To deal with these specific industrial needs 3D printing devices have been created for the small scale production of arbitrary shapes. This class of technologies is usually referred to as digital fabrication or 3D printing.

Several 3D printing techniques have been created for the small-scale production of digital shapes. The main advantage of 3D printing is that the manufacturing process does not depend on the geometric complexity of the fabricated object. This considerably reduces the gap between digital design and physical creation.

The Visual Computing Laboratory of CNR-ISTI started a research effort and experimented the potential of 3D printing, mostly but not only in the Cultural Heritage (CH) domain. We mention here a few recent papers concerning: the production of large size replicas on 3D printers having a fixed and small working space; a new methodology for the production of aesthetic replicas (patented in 2015); and a tutorial on features and limitations of 3D fabrication technologies for CH applications (see recent publications at: http://vcg.isti.cnr.it/Publications/ ). But we would present and discuss in the following only a single recent result.

The potential of 3D printing goes far beyond rapid prototyping. Fabricating complex structures, aside from potentially reducing costs, open up many new possibilities, in particular for manufacturing deformable objects. By varying a small-scale structure, one can adjust a variety of material properties, from elasticity to permeability. Importantly, these properties can be varied nearly continuously over the object, something that is not commonly done in traditional processes. This opens up many new possibilities for producing objects with a prescribed behavior.

In a very recent paper (Siggraph 2015 and ACM Trans. on Graphics) we proposed "Elastic Textures", a novel paradigm for the design of custom elastic properties of printed objects.
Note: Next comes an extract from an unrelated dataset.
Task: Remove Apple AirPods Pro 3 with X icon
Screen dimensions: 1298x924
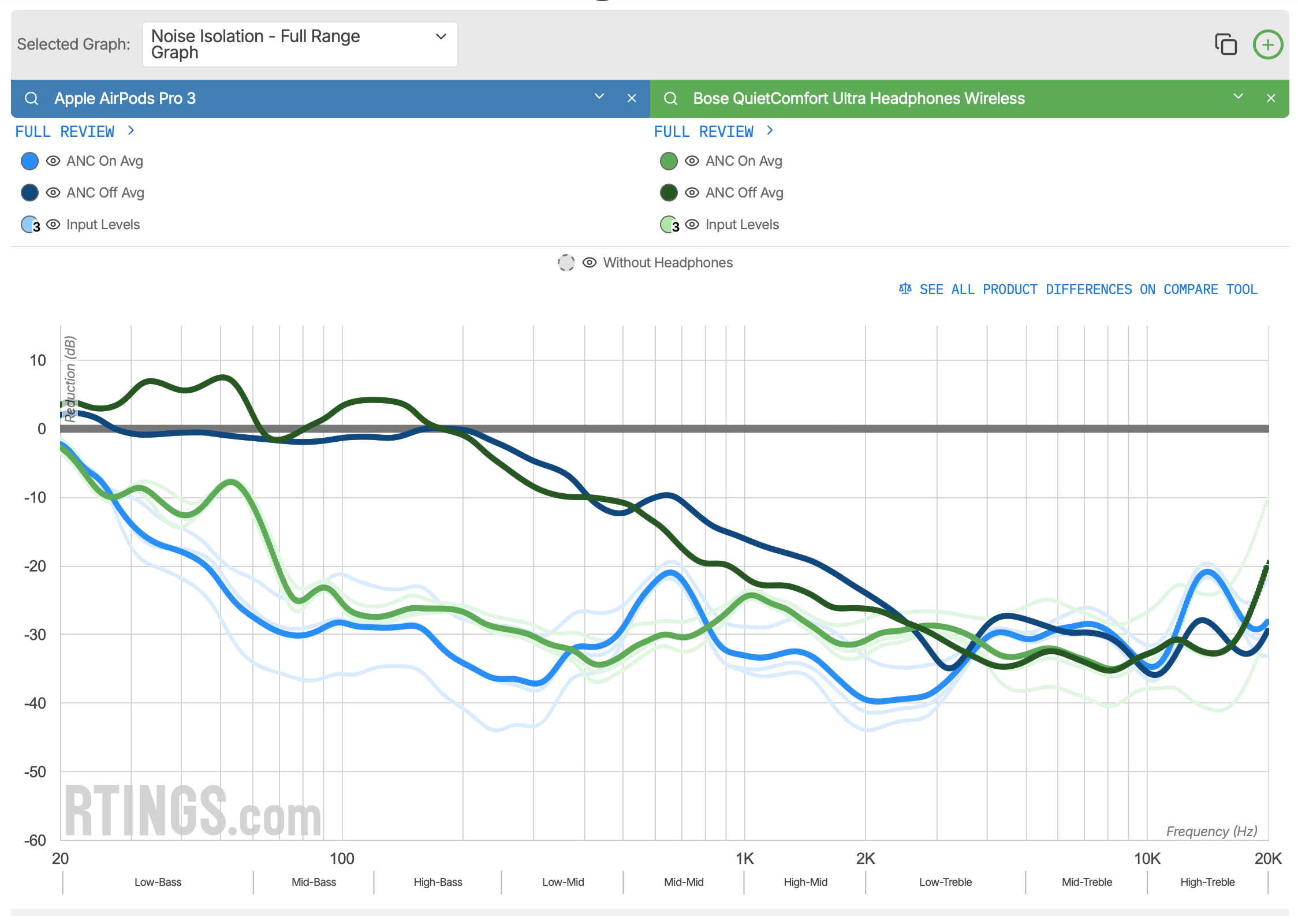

Elastic textures is a library of tileable parameterized 3D small-scale structures that can be used to freely control the elastic properties of an object without changing the used material. Applying such textures to a solid hexahedral mesh with target material properties specified per element is similar to using dithering to achieve a continuous variation of brightness or color.
We have been inspired by the following observation: almost all material properties owe themselves to small-scale structures at the molecular or crystal level, and a large body of work in nanoscience aims to control material properties precisely by structure design.

Elastic Textures allows to maximize the range of effective material properties that can be obtained using a single material, by varying the structure of the solid internal space at modelling time.
We considered variable-thickness truss-like structures, i.e. structures composed of connected bars as these cover a considerable range of properties on the one hand, and on the other hand, allow us to work with a relatively small number of parameters. We proposed a method for building a dictionary of structures that cover a large space of material properties. These structures are tileable, which makes it possible to vary material properties across an object, and printable.

We demonstrate the application of our elastic textures in two settings: painted material properties and specified deformation behavior. All printing was done using an inexpensive (5k Euro) off the shelf 3D printer.